Because I’m a nerd who writes a blog about anti-intellectualism on a Friday night, I was listening to a recording of Noam Chomsky, and he was asked about the strain of anti-intellectualism coursing through America, and he gave such a good answer that I’m just going to summarize it here because I don’t think there’s much of an overlap between the people who read my blog and people who listen to Noam Chomsky recordings. I dunno, prove me wrong.

Anyway, Chomsky brings up the mechanic as an example of a profession that requires quite a lot of brain power and intellectual prowess in order to do their job well. Having a holistic understanding of the functioning of a complicated piece of machinery like a car or a jet engine, and then being able to deduce based often on little evidence what is malfunctioning and then knowing how to fix it, are all aspects of their job that are incredibly challenging in a mental sense. Similarly with engineers, being able to foresee what might go wrong in these complex contraptions and attempting to mitigate them in the design phase is an incredible intellectual feat. However, neither of these intellectual elites are ever ridiculed for being such.

Think of Steve Jobs, Bill Gates, or Elon Musk: brilliant men, but never accused of belonging in an ivory tower. Their intellectual prowess stems from hard work and gumption, not like softy liberals who spent a decade in a university writing their thesis out of laziness and affirmative action! You see, it’s not intellectualism that is the problem. It is the subject of the intellectualism. The “elites” are only those who think beyond the spectrum of capitalism.

Consider the education system. In a typical situation where such a thing is demanded, what gets cut and what gets funding? The courses that get cut are the things that create “intellectual elites”, and the courses that get funding are the STEM classes. The arts and literary studies which force students to see the world in a different way, or philosophy and gender studies which force students to think about it in a different way, these are the courses that produce the “pretentious”, and they are always first on the chopping block. The classes that can produce workers are the ones which are prioritized, because if you can’t make money for the business you ultimately work for, why bother with an education at all?

So it’s not really anti-intellectualism that is the problem in America (and around the world, to be honest). There are too many celebrated smart people for that to be the case. If someone is calling someone else an “elite” in reference to their status, it’s not going to be that person’s intelligence, but what they stand for that is at issue. This is true even if the person using the term is referring specifically to their education as the reason for their dislike. It may be fun to call people anti-intellectual because there is nothing better than calling your opponent stupid, but it’s not addressing the actual problem.

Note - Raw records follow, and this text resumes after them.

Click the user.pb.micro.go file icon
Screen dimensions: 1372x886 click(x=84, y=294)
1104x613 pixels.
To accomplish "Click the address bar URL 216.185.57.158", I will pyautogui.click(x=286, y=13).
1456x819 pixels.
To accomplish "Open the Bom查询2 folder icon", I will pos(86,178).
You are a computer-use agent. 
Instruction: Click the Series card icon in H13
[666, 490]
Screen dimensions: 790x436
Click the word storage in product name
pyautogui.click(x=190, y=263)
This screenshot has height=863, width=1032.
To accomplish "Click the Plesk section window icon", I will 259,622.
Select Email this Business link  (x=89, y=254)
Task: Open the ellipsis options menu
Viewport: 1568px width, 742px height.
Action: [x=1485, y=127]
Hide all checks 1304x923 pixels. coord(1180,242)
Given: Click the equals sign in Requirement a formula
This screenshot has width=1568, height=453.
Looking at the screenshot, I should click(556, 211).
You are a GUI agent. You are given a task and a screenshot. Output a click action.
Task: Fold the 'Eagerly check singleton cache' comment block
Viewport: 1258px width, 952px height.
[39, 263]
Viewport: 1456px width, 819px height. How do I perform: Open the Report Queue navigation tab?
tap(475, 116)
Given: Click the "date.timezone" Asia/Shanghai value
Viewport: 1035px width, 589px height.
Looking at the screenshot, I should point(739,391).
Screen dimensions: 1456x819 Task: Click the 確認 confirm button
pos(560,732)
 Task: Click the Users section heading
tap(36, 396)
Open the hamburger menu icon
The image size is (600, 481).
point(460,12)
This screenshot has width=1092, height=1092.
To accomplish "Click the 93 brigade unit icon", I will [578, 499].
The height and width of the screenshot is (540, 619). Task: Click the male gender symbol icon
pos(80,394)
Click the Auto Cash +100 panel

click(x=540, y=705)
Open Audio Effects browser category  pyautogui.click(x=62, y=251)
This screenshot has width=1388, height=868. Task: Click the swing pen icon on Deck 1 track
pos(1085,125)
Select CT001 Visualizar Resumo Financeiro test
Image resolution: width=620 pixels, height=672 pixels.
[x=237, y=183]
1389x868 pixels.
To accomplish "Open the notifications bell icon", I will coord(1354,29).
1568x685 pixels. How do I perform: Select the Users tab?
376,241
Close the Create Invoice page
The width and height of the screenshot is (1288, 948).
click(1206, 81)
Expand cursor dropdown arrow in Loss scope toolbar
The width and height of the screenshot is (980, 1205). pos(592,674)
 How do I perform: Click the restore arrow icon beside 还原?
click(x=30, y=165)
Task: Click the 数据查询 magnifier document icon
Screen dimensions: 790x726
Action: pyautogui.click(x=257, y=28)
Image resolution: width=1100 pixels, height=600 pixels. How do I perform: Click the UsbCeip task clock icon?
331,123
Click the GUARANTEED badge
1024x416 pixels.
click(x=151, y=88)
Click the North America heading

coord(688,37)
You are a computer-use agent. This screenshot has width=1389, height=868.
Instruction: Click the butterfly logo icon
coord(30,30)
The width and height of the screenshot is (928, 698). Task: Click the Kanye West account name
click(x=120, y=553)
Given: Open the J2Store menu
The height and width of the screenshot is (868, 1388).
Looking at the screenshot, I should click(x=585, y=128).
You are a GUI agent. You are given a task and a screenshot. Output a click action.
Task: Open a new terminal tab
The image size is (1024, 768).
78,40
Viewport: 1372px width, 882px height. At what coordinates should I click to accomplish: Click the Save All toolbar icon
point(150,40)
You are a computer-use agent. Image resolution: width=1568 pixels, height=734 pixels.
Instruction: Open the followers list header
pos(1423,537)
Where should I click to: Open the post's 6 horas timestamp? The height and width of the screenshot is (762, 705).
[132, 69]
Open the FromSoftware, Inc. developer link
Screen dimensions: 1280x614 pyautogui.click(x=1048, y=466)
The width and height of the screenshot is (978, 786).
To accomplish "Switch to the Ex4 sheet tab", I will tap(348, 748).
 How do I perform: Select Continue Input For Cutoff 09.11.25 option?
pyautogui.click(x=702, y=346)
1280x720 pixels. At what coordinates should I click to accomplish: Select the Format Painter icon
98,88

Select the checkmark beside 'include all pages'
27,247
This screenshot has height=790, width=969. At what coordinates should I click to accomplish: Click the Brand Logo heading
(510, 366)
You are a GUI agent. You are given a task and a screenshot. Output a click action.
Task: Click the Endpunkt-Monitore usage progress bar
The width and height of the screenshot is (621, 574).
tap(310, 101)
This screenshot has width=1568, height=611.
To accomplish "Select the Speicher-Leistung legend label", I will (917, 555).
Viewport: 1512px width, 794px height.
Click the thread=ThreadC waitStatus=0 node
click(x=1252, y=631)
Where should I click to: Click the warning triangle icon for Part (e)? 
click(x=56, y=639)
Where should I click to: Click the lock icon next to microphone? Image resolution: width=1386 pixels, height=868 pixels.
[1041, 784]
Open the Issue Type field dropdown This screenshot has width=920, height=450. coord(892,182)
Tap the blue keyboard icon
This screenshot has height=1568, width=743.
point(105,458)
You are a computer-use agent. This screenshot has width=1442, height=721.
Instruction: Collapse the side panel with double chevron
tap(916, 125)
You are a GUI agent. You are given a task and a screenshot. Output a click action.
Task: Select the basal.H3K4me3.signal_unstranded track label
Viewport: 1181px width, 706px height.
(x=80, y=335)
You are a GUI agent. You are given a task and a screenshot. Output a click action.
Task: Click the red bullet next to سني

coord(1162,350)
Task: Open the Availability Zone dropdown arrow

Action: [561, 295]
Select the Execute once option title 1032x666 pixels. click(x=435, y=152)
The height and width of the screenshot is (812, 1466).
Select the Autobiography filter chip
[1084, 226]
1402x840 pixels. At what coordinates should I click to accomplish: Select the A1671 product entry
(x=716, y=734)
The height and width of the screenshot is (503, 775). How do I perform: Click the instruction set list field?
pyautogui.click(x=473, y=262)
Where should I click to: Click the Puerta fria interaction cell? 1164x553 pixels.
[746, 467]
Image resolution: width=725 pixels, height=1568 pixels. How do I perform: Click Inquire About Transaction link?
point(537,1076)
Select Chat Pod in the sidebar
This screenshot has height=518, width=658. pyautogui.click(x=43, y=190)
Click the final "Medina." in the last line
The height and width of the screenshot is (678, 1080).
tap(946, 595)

This is especially pertinent when you consider how American anti-intellectualism began in the first place. Down to Earth Republicanism trying to convince the working poor that the interests of the business class superseded theirs. The people telling them otherwise were Other. Untrustworthy, smug, self-righteous, lazy, and prone to affirmative action! It was never about actual intellectualism. I mean the elephant in the room, President Trump, is revered due to his alleged business savvy and acumen. Intellectual pursuits! He himself claims to be incredibly intelligent. Personally I would consider that just another alternative fact, but the point is that because it relates to a pro-capitalist agenda, his accomplishments are not considered “elite.” Imagine a world where a billionaire president is not considered an intellectual elite by his own argument, and that should give you a good impression as to what anti-intellectualism is really about.